TO DO ::
Please copy out each entry, word for word.

RECORDS TO USE ::
....................
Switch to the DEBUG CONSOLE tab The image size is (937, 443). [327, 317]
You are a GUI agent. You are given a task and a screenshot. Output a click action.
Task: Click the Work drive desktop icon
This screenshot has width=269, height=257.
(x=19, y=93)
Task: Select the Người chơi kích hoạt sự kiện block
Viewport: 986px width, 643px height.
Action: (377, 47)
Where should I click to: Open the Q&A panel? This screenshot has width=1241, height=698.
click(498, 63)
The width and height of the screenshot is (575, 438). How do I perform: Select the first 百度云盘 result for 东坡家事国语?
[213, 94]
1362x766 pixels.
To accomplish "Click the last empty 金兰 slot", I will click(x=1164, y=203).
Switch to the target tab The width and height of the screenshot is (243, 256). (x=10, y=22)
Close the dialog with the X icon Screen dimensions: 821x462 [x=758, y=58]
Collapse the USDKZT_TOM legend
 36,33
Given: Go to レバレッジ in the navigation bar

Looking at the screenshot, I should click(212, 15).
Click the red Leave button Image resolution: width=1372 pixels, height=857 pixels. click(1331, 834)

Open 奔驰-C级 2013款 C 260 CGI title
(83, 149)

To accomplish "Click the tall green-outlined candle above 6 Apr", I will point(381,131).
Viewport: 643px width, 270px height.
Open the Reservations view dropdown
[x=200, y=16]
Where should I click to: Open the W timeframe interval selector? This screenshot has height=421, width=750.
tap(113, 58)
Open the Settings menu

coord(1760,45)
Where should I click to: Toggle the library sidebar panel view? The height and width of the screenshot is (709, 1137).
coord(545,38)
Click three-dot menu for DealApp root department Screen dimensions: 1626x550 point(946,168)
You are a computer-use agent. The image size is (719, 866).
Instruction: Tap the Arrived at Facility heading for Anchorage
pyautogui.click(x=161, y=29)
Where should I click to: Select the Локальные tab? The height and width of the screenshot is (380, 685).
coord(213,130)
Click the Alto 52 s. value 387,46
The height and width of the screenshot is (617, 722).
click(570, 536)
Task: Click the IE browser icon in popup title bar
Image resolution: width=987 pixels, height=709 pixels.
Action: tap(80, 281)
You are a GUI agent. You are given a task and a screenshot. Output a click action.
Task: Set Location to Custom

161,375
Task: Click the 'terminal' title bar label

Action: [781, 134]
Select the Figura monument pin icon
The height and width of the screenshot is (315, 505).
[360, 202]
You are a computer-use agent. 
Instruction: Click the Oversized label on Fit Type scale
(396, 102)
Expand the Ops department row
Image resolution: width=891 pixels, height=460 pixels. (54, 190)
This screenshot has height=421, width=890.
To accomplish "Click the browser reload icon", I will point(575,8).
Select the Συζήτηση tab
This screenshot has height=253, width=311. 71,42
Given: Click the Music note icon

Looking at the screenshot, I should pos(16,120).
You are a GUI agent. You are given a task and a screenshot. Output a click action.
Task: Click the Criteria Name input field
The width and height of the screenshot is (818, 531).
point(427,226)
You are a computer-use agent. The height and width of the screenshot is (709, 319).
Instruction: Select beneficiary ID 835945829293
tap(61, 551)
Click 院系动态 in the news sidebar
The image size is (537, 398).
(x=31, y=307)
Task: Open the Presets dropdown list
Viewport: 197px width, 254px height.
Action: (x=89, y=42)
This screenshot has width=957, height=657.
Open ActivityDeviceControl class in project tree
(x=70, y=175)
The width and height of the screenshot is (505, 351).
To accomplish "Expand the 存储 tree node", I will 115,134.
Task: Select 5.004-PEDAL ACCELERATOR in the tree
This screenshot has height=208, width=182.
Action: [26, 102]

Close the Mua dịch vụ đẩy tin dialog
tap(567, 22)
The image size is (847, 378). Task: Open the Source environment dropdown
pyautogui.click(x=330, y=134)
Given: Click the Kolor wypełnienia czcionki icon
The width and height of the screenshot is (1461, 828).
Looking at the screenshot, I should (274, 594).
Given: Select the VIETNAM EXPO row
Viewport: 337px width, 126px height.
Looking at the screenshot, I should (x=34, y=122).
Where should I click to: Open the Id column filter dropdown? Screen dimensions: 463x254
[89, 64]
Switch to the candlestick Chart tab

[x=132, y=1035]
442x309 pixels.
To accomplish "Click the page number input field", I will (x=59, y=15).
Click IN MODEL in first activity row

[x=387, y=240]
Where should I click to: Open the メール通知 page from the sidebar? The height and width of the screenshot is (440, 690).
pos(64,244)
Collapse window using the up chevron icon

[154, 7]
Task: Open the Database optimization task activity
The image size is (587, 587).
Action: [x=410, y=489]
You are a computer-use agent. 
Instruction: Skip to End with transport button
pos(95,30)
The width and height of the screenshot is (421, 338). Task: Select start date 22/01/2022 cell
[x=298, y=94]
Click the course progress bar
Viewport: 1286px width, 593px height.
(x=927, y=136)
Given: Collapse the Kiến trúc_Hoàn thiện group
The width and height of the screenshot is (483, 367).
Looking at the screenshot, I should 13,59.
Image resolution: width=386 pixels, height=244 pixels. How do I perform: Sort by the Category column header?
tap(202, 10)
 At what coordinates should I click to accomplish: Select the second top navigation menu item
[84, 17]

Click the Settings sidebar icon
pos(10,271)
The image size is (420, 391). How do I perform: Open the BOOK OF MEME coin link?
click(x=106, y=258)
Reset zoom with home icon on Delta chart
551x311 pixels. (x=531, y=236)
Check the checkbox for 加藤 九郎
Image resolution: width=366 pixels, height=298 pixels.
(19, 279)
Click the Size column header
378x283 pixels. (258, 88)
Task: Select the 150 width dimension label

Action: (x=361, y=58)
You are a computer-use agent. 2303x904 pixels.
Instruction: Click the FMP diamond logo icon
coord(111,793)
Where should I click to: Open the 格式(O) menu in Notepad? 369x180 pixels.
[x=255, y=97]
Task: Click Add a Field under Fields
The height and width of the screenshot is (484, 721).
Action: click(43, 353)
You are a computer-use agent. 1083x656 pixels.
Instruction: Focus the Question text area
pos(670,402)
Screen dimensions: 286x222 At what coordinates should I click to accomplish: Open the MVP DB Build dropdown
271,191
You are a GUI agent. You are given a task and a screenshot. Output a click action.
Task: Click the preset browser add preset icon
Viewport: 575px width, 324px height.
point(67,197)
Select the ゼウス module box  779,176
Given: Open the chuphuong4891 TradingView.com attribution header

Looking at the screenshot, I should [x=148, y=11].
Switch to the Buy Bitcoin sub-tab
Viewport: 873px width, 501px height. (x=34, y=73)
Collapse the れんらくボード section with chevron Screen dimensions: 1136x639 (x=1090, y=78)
....................
TASK RESPONSE ::
Switch to the DEBUG CONSOLE tab The image size is (937, 443). [327, 317]
You are a GUI agent. You are given a task and a screenshot. Output a click action.
Task: Click the Work drive desktop icon
This screenshot has width=269, height=257.
(x=19, y=93)
Task: Select the Người chơi kích hoạt sự kiện block
Viewport: 986px width, 643px height.
Action: (377, 47)
Where should I click to: Open the Q&A panel? This screenshot has width=1241, height=698.
click(498, 63)
The width and height of the screenshot is (575, 438). How do I perform: Select the first 百度云盘 result for 东坡家事国语?
[213, 94]
1362x766 pixels.
To accomplish "Click the last empty 金兰 slot", I will click(x=1164, y=203).
Switch to the target tab The width and height of the screenshot is (243, 256). (x=10, y=22)
Close the dialog with the X icon Screen dimensions: 821x462 [x=758, y=58]
Collapse the USDKZT_TOM legend
 36,33
Given: Go to レバレッジ in the navigation bar

Looking at the screenshot, I should click(212, 15).
Click the red Leave button Image resolution: width=1372 pixels, height=857 pixels. click(1331, 834)

Open 奔驰-C级 2013款 C 260 CGI title
(83, 149)

To accomplish "Click the tall green-outlined candle above 6 Apr", I will point(381,131).
Viewport: 643px width, 270px height.
Open the Reservations view dropdown
[x=200, y=16]
Where should I click to: Open the W timeframe interval selector? This screenshot has height=421, width=750.
tap(113, 58)
Open the Settings menu

coord(1760,45)
Where should I click to: Toggle the library sidebar panel view? The height and width of the screenshot is (709, 1137).
coord(545,38)
Click three-dot menu for DealApp root department Screen dimensions: 1626x550 point(946,168)
You are a computer-use agent. The image size is (719, 866).
Instruction: Tap the Arrived at Facility heading for Anchorage
pyautogui.click(x=161, y=29)
Where should I click to: Select the Локальные tab? The height and width of the screenshot is (380, 685).
coord(213,130)
Click the Alto 52 s. value 387,46
The height and width of the screenshot is (617, 722).
click(570, 536)
Task: Click the IE browser icon in popup title bar
Image resolution: width=987 pixels, height=709 pixels.
Action: tap(80, 281)
You are a GUI agent. You are given a task and a screenshot. Output a click action.
Task: Set Location to Custom

161,375
Task: Click the 'terminal' title bar label

Action: [781, 134]
Select the Figura monument pin icon
The height and width of the screenshot is (315, 505).
[360, 202]
You are a computer-use agent. 
Instruction: Click the Oversized label on Fit Type scale
(396, 102)
Expand the Ops department row
Image resolution: width=891 pixels, height=460 pixels. (54, 190)
This screenshot has height=421, width=890.
To accomplish "Click the browser reload icon", I will point(575,8).
Select the Συζήτηση tab
This screenshot has height=253, width=311. 71,42
Given: Click the Music note icon

Looking at the screenshot, I should pos(16,120).
You are a GUI agent. You are given a task and a screenshot. Output a click action.
Task: Click the Criteria Name input field
The width and height of the screenshot is (818, 531).
point(427,226)
You are a computer-use agent. The height and width of the screenshot is (709, 319).
Instruction: Select beneficiary ID 835945829293
tap(61, 551)
Click 院系动态 in the news sidebar
The image size is (537, 398).
(x=31, y=307)
Task: Open the Presets dropdown list
Viewport: 197px width, 254px height.
Action: (x=89, y=42)
This screenshot has width=957, height=657.
Open ActivityDeviceControl class in project tree
(x=70, y=175)
The width and height of the screenshot is (505, 351).
To accomplish "Expand the 存储 tree node", I will 115,134.
Task: Select 5.004-PEDAL ACCELERATOR in the tree
This screenshot has height=208, width=182.
Action: [26, 102]

Close the Mua dịch vụ đẩy tin dialog
tap(567, 22)
The image size is (847, 378). Task: Open the Source environment dropdown
pyautogui.click(x=330, y=134)
Given: Click the Kolor wypełnienia czcionki icon
The width and height of the screenshot is (1461, 828).
Looking at the screenshot, I should (274, 594).
Given: Select the VIETNAM EXPO row
Viewport: 337px width, 126px height.
Looking at the screenshot, I should (x=34, y=122).
Where should I click to: Open the Id column filter dropdown? Screen dimensions: 463x254
[89, 64]
Switch to the candlestick Chart tab

[x=132, y=1035]
442x309 pixels.
To accomplish "Click the page number input field", I will (x=59, y=15).
Click IN MODEL in first activity row

[x=387, y=240]
Where should I click to: Open the メール通知 page from the sidebar? The height and width of the screenshot is (440, 690).
pos(64,244)
Collapse window using the up chevron icon

[154, 7]
Task: Open the Database optimization task activity
The image size is (587, 587).
Action: [x=410, y=489]
You are a computer-use agent. 
Instruction: Skip to End with transport button
pos(95,30)
The width and height of the screenshot is (421, 338). Task: Select start date 22/01/2022 cell
[x=298, y=94]
Click the course progress bar
Viewport: 1286px width, 593px height.
(x=927, y=136)
Given: Collapse the Kiến trúc_Hoàn thiện group
The width and height of the screenshot is (483, 367).
Looking at the screenshot, I should 13,59.
Image resolution: width=386 pixels, height=244 pixels. How do I perform: Sort by the Category column header?
tap(202, 10)
 At what coordinates should I click to accomplish: Select the second top navigation menu item
[84, 17]

Click the Settings sidebar icon
pos(10,271)
The image size is (420, 391). How do I perform: Open the BOOK OF MEME coin link?
click(x=106, y=258)
Reset zoom with home icon on Delta chart
551x311 pixels. (x=531, y=236)
Check the checkbox for 加藤 九郎
Image resolution: width=366 pixels, height=298 pixels.
(19, 279)
Click the Size column header
378x283 pixels. (258, 88)
Task: Select the 150 width dimension label

Action: (x=361, y=58)
You are a computer-use agent. 2303x904 pixels.
Instruction: Click the FMP diamond logo icon
coord(111,793)
Where should I click to: Open the 格式(O) menu in Notepad? 369x180 pixels.
[x=255, y=97]
Task: Click Add a Field under Fields
The height and width of the screenshot is (484, 721).
Action: click(43, 353)
You are a computer-use agent. 1083x656 pixels.
Instruction: Focus the Question text area
pos(670,402)
Screen dimensions: 286x222 At what coordinates should I click to accomplish: Open the MVP DB Build dropdown
271,191
You are a GUI agent. You are given a task and a screenshot. Output a click action.
Task: Click the preset browser add preset icon
Viewport: 575px width, 324px height.
point(67,197)
Select the ゼウス module box  779,176
Given: Open the chuphuong4891 TradingView.com attribution header

Looking at the screenshot, I should [x=148, y=11].
Switch to the Buy Bitcoin sub-tab
Viewport: 873px width, 501px height. (x=34, y=73)
Collapse the れんらくボード section with chevron Screen dimensions: 1136x639 (x=1090, y=78)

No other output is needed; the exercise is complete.